Sewing the curtain panels together:
Sew the very top edge 1/4″ away from the edge.
Then sew below on the bottom of the loophole seam line which should be about 2 inches parallel to the top edge. You will be creating the hole for the curtain rod to go in. If you have curtains that have grommet holes don’t fret, simply sew the curtains together right below the grommet line. Cut any excess batting that is above the line. The grommets should line up and work on the curtain rod as it normally would.
Now sew the left edge and the right edge. Be careful on the the velcro side. You should be sewing on the 3/8″ seam allowance on the side of the velcro.
Repeat with the two panels for the other side. When you are finished you should have 2 thicker, two-sided curtain panels. The velcro side of the panels will face the wall and cannot be seen.
*Some curtains are larger than the width of the batting, if you make sure they are the same size it would make things a lot easier! If you have the same size then simply sandwich the batting between curtain panels front and back. One of them will have the velcro, one will not. Make sure the curtain panel wrong sides are touching the batting.
The next step is attaching the curtains to the wall. This will seal the curtains lowering your heat loss significantly.
First you will attach your soft velcro to the 1″ wide wood stake, by using a staple gun. Each staple should be about 4 inches away from the wood. Make sure that the velcro is flat and taut as you go.
After the velcro stakes are done you will attach it to the velcro on the curtain. This will help you get perfect placement.
Place it onto the wall exactly where you want the velcro to go. About 1 inch away from the edge would be good. Mark it with a pencil. Remove the wood velcro piece from the curtain and nail it to the wall where you marked the placement.
Now stick the curtain panels to the velcro on the wall and make sure they are exactly where you want them. You should not be able to see the wood velcro pieces when the panels aren’t attached. They should be perfectly hidden all the time.
*This is the best option for sticking the curtains to the wall – easy removal without a ton of holes in the wall was one of them, cheap and effective.

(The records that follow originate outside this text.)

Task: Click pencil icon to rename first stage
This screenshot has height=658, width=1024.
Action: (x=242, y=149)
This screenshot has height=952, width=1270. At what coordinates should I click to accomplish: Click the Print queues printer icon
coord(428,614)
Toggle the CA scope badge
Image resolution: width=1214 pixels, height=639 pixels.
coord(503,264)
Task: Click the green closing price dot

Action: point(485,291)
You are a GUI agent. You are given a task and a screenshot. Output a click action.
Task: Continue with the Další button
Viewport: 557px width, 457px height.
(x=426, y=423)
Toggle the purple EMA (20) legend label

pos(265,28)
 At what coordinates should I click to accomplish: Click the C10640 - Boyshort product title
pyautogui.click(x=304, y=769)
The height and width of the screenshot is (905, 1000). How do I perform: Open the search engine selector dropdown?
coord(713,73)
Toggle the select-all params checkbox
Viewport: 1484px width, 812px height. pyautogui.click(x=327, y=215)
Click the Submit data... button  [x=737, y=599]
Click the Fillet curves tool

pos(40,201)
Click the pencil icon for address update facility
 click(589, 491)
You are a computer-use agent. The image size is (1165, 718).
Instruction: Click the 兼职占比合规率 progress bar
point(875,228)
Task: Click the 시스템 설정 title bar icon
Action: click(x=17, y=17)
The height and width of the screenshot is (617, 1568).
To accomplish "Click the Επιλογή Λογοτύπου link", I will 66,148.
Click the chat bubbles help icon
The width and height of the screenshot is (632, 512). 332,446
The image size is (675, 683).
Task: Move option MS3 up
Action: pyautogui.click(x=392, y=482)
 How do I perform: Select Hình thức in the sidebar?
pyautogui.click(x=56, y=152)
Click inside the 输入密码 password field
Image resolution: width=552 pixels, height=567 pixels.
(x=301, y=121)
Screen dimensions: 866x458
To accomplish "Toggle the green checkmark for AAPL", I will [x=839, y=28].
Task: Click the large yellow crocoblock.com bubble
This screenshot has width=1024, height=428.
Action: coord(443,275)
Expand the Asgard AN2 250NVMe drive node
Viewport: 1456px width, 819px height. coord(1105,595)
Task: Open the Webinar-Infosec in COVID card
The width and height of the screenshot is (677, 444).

Your curtains are finished and sealed nicely to the wall but we still have a gap at the top that drafts will come through. To solve this, make a curtain valence that covers the holes at the top and snugly fits over the curtain.
First you will use brackets and attach them to the wall about 1/2″ above the curtain rod. Cut your wood the same length as the curtain rod but 1″ wider.
The wood in this tutorial measured 4″ wide x 79″ long. Screw your wood down on the brackets.
*You can use very thin wood because it will only have light fabric attached to it. Molding, or even thick foam would work just fine also.
Now you will cut out your fabric for the valence. For your length you measure the side edges and front edge of the wood and add them all together(4″ + 4″ + 79″ = 87″). Then decide how long you want the valence to drape, add the width of the wood and times that by 2. Here, the valance drapes 12″, so 4″ is added to the width of the wood, multiplied by 2 so that the fabric could be folded in half ((12″ + 4″) x 2 = 32″). Folding makes the fabric thicker and also makes it so you don’t have to hem the edge. Measurements here were 32″ wide x 87″ long.
For the batting measurement you will use the same 87″ length. The width of the batting will be your desired length plus the width of the wood minus 1 inch(12″ + 4″ -1″ = 15). This batting measured 15″ wide x 87″ long.
Once you have everything cut out you are ready to attach the batting to the wood. Lay the batting onto the wood with the edge hitting the wall.
You are going to wrap the corners exactly like a present. Staple the batting corner edge and the top back edge next to the wall.
For the fabric you need to fold it in half and iron it very well. Then attach it the same way you did the batting just make sure the raw edges are touching the wall and the fold is hanging.
After that you are done! 🙂 By now if you followed the tutorial you should have two sided insulated curtains that not only function well but look great too!
These are definitely a great help to your room heaters. You would feel a significant temperature difference by touching the inside of the curtain and comparing it to the outside. Did we mention that these are great for the summer as well? They will keep your room cool on those hot summer days.
Could this be your next weekend project?